NEWS
bit 4.5.0 (2024-09-20)
USER VISIBLE CHANGES
- still.identical now throws an error when called with Strings
(and previously threw when called with Lists)
Inofficial calls to STRING_PTR and VECTOR_PTR were removed.
BUG FIXES
- Now works with _R_USE_STRICT_R_HEADERS_=true
- Replaced Calloc and Free with R_Calloc and R_Free
- Replaced SETLENGTH with Rf_lengthgets
bit 4.0.5 (2022-11-15)
BUG FIXES
- C functions () without parameters
are now declared (void) to avoid
prototype warning
- getAttrib is now PROTECTed
bit 4.0.4 (2020-08-04)
USER VISIBLE CHANGES
- copy() and reverse() have been renamed to
copy_vector() and reverse_vector() to avoid
naming conflict with data.table
bit 4.0.3 (2020-07-30)
BUG FIXES
- temporarily removed link to clone.ff
to satisfy CRAN checks
bit 4.0.2
USER VISIBLE CHANGES
- Vignettes nolonger execute ff code
for ff-version prior 4.0.0
BUG FIXES
- NA could crash bit_extract_unsorted
- now DESCRIPTION URL points to github
bit 4.0.1
USER VISIBLE CHANGES
- bbatch now checks input N >= 0, B > 0
and returns batchsize b in 1..N
BUG FIXES
- NA could crash bit_extract_unsorted
bit 4.0.0
NEW FEATURES
- new superclass ?booltype now allows proper method
dispatch even for two user defined booleans, e.g. (bit | bitwhich)
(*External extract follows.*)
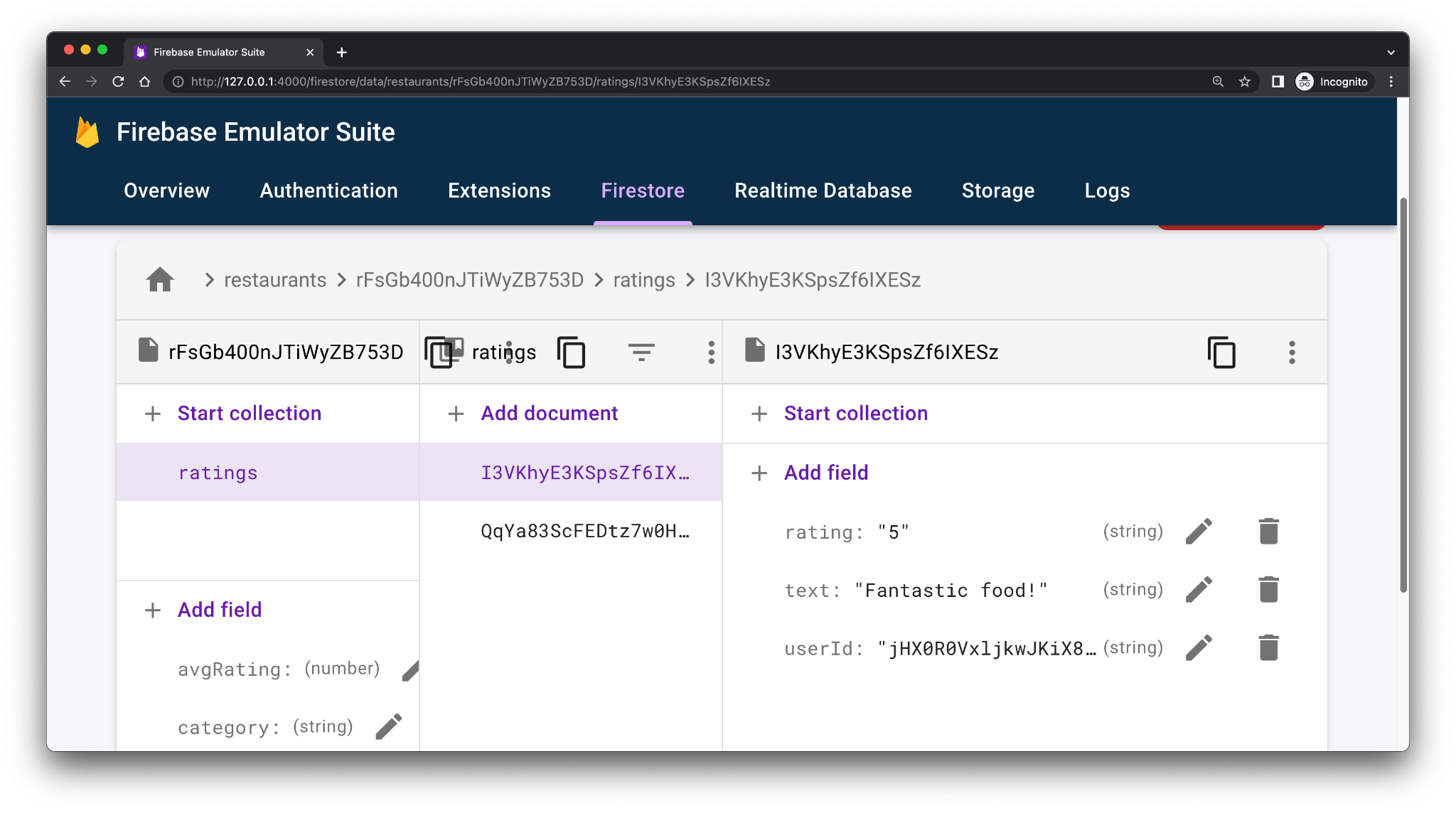
Task: Click the home breadcrumb navigation icon
Action: click(x=159, y=279)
- new ordinal 'booltypes' nobool < logical < bit < bitwhich < which < ri
and diagnostic functions booltype() and is.booltype()
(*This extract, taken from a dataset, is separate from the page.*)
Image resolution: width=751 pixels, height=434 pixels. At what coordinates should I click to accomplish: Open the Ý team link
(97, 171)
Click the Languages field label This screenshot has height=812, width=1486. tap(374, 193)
- bitwhich now has methods for [[ [ [[<- and [<-
- new functions 'c', '==', '!=', '|', '&', 'xor' for .booltype
- new function bitwhich_representation() to inspect the bitwhich
representation without the cost of unclass()
- new method 'is' for .which, .ri, .hi (and .booltype)
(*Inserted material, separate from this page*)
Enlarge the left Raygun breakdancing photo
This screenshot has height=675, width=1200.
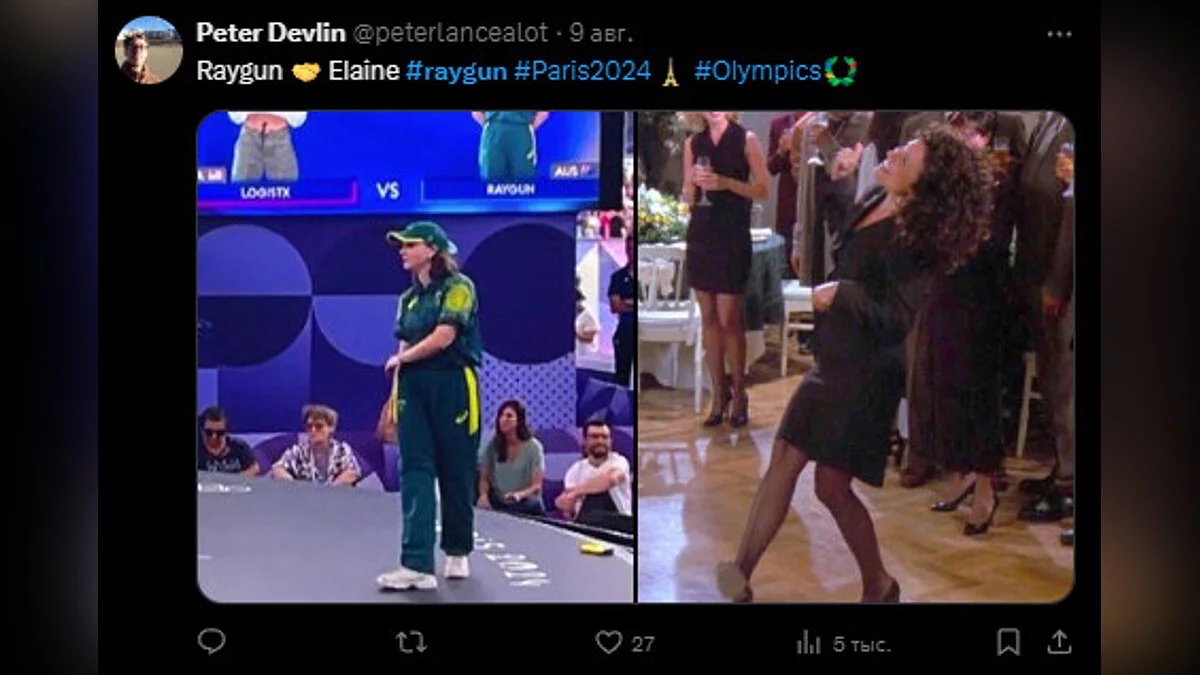(415, 357)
- new coercion generic as.booltype with .default method
- new coercion method as.logical.which
- new generic as.ri with methods for .ri and .default (lossy)
- new methods rep, rev, as.character and str for .bit and .bitwhich
- new methods all, any, min, max, range, sum, summary for .booltype, .which
- new method anyNA for all booltypes
- new dummy method 'is.na' for .bit, .bitwhich
- new function in.bitwhich much faster than %in%
- new integer sorting function bitsort() using bit_sort() or bit_sort_unique()
which can be by an order of magnitude faster than radix sorts
or falling back to one of countsort(), quicksort2(), quicksort3()
- new symmetric set function symdiff
- new functions copy(), reverse() for copying and reversing integer vectors
- new helper functions range_na(), range_nanozero(), range_sortna()
join multiple tasks in one go
- new fast unary functions for integers: bit_unique, bit_duplicated,
bit_anyDuplicated, bit_sumDuplicated
- new fast binary functions for integers: bit_in, bit_intersect, bit_union,
bit_setequal, bit_symdiff, bit_setdiff, bit_rangediff
- new fast unary functions for sorted integers: merge_rev,
merge_unique, merge_duplicated, merge_anyDuplicated, merge_sumDuplicated,
merge_first, merge_last,
- new fast binary functions for sorted integers:
merge_firstin, merge_firstnotin, merge_lastin, merge_lastnotin,
merge_match, merge_in, merge_notin,
merge_union, merge_intersect, merge_setdiff, merge_symdiff,
merge_setequal
- new even faster binary functions when the first argument is a range of integers:
merge_rangein, merge_rangenotin, merge_rangesect, merge_rangediff
- new function firstNA substantially faster than which.max(is.na(x))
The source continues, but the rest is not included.